The following diagram shows a table named Pets, which spans multiple partitions. The table's primary key is AnimalType. (Only this key attribute is shown.) DynamoDB uses its hash function to determine where to store a new item, in this case based on the hash value of the string Dog. Note that the items are not stored in sorted order; each item's location is determined by the hash value of its partition key.

Partition Key

Note

DynamoDB is optimized for uniform distribution of items across a table's partitions, no matter how many partitions there may be. We recommend that you choose a partition key that can have a large number of distinct values relative to the number of items in the table. For more information, see Guidelines for Working with Tables.

Item Distribution: Partition Key and Sort Key

If the table has a composite primary key (partition key and sort key), DynamoDB calculates the hash value of the partition key in the same way as described in Item Distribution: Partition Key—but it stores all of the items with the same partition key value physically close together, ordered by sort key value.

To write an item to the table, DynamoDB calculates the hash value of the partition key to determine which partition should contain the item. In that partition, there could be several items with the same partition key value, so DynamoDB stores the item among the others with the same partition key, in ascending order by sort key.

To read an item from the table, you must specify its partition key value and sort key value. DynamoDB calculates the partition key's hash value, yielding the partition in which the item can be found.

You can read multiple items from the table in a single operation (Query), provided that the items you want have the same partition key value. DynamoDB will return all of the items with that partition key value. You can optionally apply a condition to the sort key, to return only the items within a certain range of values.

Suppose that the Pets table has a composite primary key consisting of AnimalType (partition key) and Name (sort key). The following diagram shows DynamoDB writing an item with a partition key value of Dog, and a sort key value of Fido.

Partition Key and Sort Key

To read that same item from the Pets table, DynamoDB calculates the hash value of Dog, yielding the partition in which these items are stored.

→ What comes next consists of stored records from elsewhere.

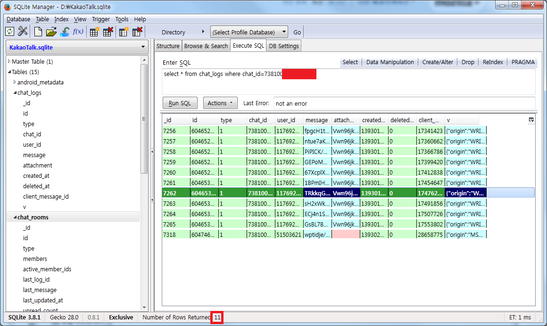Click the Connect Database folder icon
The height and width of the screenshot is (326, 547).
click(x=51, y=32)
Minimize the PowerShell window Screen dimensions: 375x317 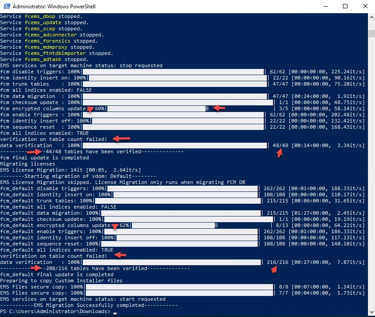pyautogui.click(x=325, y=6)
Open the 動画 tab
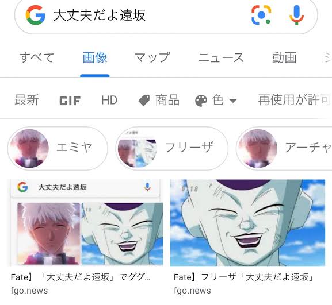332x305 pixels. [285, 57]
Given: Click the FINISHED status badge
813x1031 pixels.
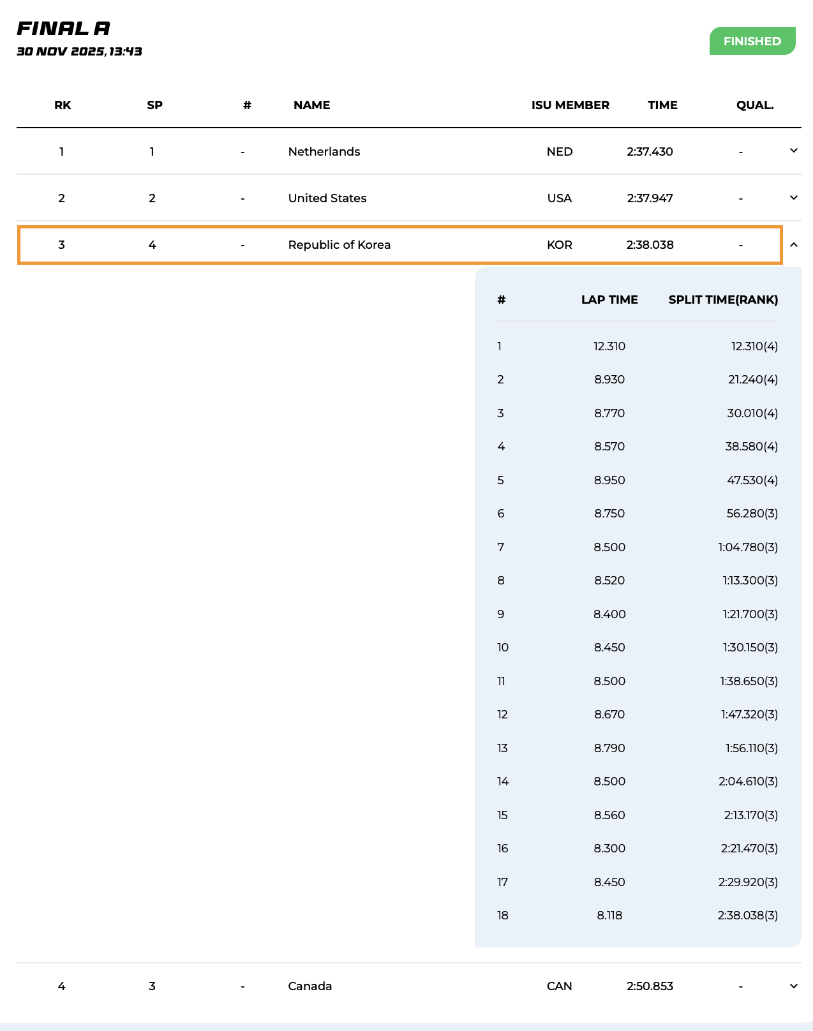Looking at the screenshot, I should (x=752, y=41).
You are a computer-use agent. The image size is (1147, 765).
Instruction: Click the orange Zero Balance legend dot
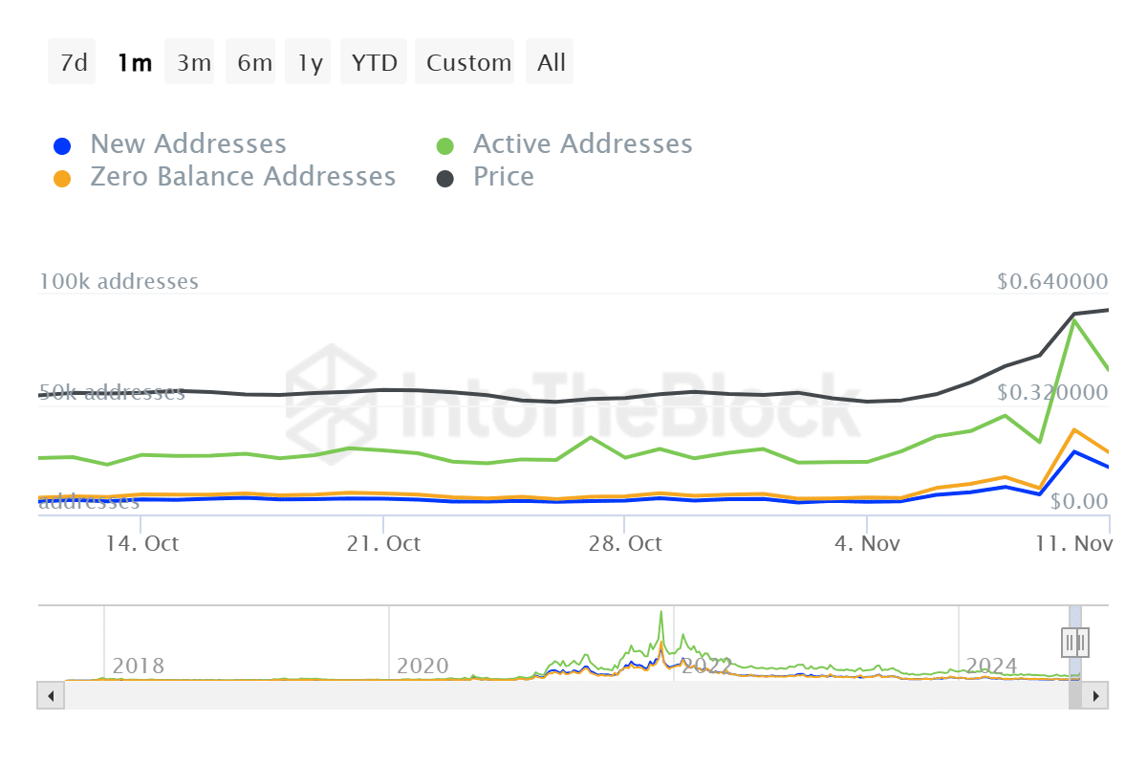(x=62, y=179)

DynamoDB then scans the sort key attribute values until it finds Fido.

To read all of the items with an AnimalType of Dog, you can issue a Query operation, without specifying a sort key condition. By default, the items are be returned in the order that they are stored—in ascending order, by sort key. (You can optionally request descending order, instead.)

To query only some of the Dog items, you can apply a condition to the sort key—for example, only the Dog items where Name is within the range A through K.

Note

In a DynamoDB table, there is no upper limit on the number of distinct sort key values per partition key value. If you needed to store many billions of Dog items in the Pets table, DynamoDB would automatically allocate enough storage to handle this requirement.